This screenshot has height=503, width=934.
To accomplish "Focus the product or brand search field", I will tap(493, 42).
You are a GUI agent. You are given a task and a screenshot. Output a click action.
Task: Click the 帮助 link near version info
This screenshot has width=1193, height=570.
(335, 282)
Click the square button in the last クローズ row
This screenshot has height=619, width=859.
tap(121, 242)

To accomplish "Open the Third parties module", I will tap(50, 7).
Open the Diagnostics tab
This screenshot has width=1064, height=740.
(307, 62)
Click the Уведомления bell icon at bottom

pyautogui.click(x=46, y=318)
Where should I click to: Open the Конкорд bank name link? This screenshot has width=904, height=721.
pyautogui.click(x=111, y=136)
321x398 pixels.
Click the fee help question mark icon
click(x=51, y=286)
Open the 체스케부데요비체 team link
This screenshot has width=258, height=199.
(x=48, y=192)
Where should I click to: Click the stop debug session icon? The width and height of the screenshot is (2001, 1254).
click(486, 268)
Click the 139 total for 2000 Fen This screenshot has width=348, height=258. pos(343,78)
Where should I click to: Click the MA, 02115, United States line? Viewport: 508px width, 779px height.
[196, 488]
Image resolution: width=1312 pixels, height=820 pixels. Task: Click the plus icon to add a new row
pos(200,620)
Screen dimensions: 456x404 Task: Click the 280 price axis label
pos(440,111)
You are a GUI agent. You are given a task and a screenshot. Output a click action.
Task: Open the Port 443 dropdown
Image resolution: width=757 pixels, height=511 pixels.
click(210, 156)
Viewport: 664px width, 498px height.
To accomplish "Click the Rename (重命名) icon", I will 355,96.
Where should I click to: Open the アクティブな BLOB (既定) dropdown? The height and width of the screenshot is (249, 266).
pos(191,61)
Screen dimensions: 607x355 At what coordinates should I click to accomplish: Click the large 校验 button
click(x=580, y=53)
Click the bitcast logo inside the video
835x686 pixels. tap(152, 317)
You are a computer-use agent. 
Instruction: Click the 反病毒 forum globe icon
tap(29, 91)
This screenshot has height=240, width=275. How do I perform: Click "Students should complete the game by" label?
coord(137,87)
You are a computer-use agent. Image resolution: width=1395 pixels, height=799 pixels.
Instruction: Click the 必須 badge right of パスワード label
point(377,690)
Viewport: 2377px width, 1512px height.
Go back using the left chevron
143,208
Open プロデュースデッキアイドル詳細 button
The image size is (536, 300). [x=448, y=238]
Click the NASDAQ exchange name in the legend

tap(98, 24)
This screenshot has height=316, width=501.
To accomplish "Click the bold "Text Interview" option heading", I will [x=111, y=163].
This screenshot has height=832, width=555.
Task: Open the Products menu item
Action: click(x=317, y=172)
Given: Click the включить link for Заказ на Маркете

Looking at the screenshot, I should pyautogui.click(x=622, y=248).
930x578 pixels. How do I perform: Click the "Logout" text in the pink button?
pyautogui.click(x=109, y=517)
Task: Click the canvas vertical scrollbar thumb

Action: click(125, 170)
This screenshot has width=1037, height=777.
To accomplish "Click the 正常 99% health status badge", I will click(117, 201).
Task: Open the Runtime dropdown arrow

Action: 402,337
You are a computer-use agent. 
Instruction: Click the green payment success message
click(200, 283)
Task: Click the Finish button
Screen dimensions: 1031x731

Problem requirements
Write out the material above exactly and in full.

Exercise solution
This screenshot has height=503, width=934.
To accomplish "Focus the product or brand search field", I will tap(493, 42).
You are a GUI agent. You are given a task and a screenshot. Output a click action.
Task: Click the 帮助 link near version info
This screenshot has width=1193, height=570.
(335, 282)
Click the square button in the last クローズ row
This screenshot has height=619, width=859.
tap(121, 242)

To accomplish "Open the Third parties module", I will tap(50, 7).
Open the Diagnostics tab
This screenshot has width=1064, height=740.
(307, 62)
Click the Уведомления bell icon at bottom

pyautogui.click(x=46, y=318)
Where should I click to: Open the Конкорд bank name link? This screenshot has width=904, height=721.
pyautogui.click(x=111, y=136)
321x398 pixels.
Click the fee help question mark icon
click(x=51, y=286)
Open the 체스케부데요비체 team link
This screenshot has width=258, height=199.
(x=48, y=192)
Where should I click to: Click the stop debug session icon? The width and height of the screenshot is (2001, 1254).
click(486, 268)
Click the 139 total for 2000 Fen This screenshot has width=348, height=258. pos(343,78)
Where should I click to: Click the MA, 02115, United States line? Viewport: 508px width, 779px height.
[196, 488]
Image resolution: width=1312 pixels, height=820 pixels. Task: Click the plus icon to add a new row
pos(200,620)
Screen dimensions: 456x404 Task: Click the 280 price axis label
pos(440,111)
You are a GUI agent. You are given a task and a screenshot. Output a click action.
Task: Open the Port 443 dropdown
Image resolution: width=757 pixels, height=511 pixels.
click(210, 156)
Viewport: 664px width, 498px height.
To accomplish "Click the Rename (重命名) icon", I will 355,96.
Where should I click to: Open the アクティブな BLOB (既定) dropdown? The height and width of the screenshot is (249, 266).
pos(191,61)
Screen dimensions: 607x355 At what coordinates should I click to accomplish: Click the large 校验 button
click(x=580, y=53)
Click the bitcast logo inside the video
835x686 pixels. tap(152, 317)
You are a computer-use agent. 
Instruction: Click the 反病毒 forum globe icon
tap(29, 91)
This screenshot has height=240, width=275. How do I perform: Click "Students should complete the game by" label?
coord(137,87)
You are a computer-use agent. Image resolution: width=1395 pixels, height=799 pixels.
Instruction: Click the 必須 badge right of パスワード label
point(377,690)
Viewport: 2377px width, 1512px height.
Go back using the left chevron
143,208
Open プロデュースデッキアイドル詳細 button
The image size is (536, 300). [x=448, y=238]
Click the NASDAQ exchange name in the legend

tap(98, 24)
This screenshot has height=316, width=501.
To accomplish "Click the bold "Text Interview" option heading", I will [x=111, y=163].
This screenshot has height=832, width=555.
Task: Open the Products menu item
Action: click(x=317, y=172)
Given: Click the включить link for Заказ на Маркете

Looking at the screenshot, I should pyautogui.click(x=622, y=248).
930x578 pixels. How do I perform: Click the "Logout" text in the pink button?
pyautogui.click(x=109, y=517)
Task: Click the canvas vertical scrollbar thumb

Action: click(125, 170)
This screenshot has width=1037, height=777.
To accomplish "Click the 正常 99% health status badge", I will click(117, 201).
Task: Open the Runtime dropdown arrow

Action: 402,337
You are a computer-use agent. 
Instruction: Click the green payment success message
click(200, 283)
Task: Click the Finish button
Screen dimensions: 1031x731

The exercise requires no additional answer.